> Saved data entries
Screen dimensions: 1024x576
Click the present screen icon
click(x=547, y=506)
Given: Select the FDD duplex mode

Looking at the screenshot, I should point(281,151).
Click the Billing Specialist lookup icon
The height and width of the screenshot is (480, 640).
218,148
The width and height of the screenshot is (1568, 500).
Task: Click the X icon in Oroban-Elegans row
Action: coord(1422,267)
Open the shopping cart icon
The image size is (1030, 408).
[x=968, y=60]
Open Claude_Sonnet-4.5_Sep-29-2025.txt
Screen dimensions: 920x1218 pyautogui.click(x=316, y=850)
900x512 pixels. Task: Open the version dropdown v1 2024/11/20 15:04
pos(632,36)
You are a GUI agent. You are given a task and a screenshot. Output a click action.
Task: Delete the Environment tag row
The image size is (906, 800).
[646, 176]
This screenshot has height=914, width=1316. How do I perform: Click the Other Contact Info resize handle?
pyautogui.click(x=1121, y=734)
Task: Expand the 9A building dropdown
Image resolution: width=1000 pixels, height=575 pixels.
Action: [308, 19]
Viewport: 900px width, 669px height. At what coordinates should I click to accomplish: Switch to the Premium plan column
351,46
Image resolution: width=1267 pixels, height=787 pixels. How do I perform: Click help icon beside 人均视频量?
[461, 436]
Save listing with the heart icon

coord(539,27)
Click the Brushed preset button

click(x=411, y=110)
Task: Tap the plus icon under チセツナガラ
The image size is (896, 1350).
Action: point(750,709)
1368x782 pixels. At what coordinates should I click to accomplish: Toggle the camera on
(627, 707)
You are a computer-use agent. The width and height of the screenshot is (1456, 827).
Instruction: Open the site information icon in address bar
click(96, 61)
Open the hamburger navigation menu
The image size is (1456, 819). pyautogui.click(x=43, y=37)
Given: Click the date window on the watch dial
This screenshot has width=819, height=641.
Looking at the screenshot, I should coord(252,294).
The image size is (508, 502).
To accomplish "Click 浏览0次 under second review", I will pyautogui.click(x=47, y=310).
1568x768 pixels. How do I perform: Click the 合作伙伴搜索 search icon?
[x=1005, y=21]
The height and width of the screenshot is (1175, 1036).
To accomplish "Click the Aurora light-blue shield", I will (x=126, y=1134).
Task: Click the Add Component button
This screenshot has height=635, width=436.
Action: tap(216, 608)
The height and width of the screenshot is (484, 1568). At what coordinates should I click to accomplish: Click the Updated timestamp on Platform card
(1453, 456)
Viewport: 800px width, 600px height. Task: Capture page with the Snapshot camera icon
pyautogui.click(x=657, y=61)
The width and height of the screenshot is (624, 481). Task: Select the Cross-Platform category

> What the task requires
The number of lines containing "agent" is all that is wanted; tally them in the data.

> Output of the exercise
2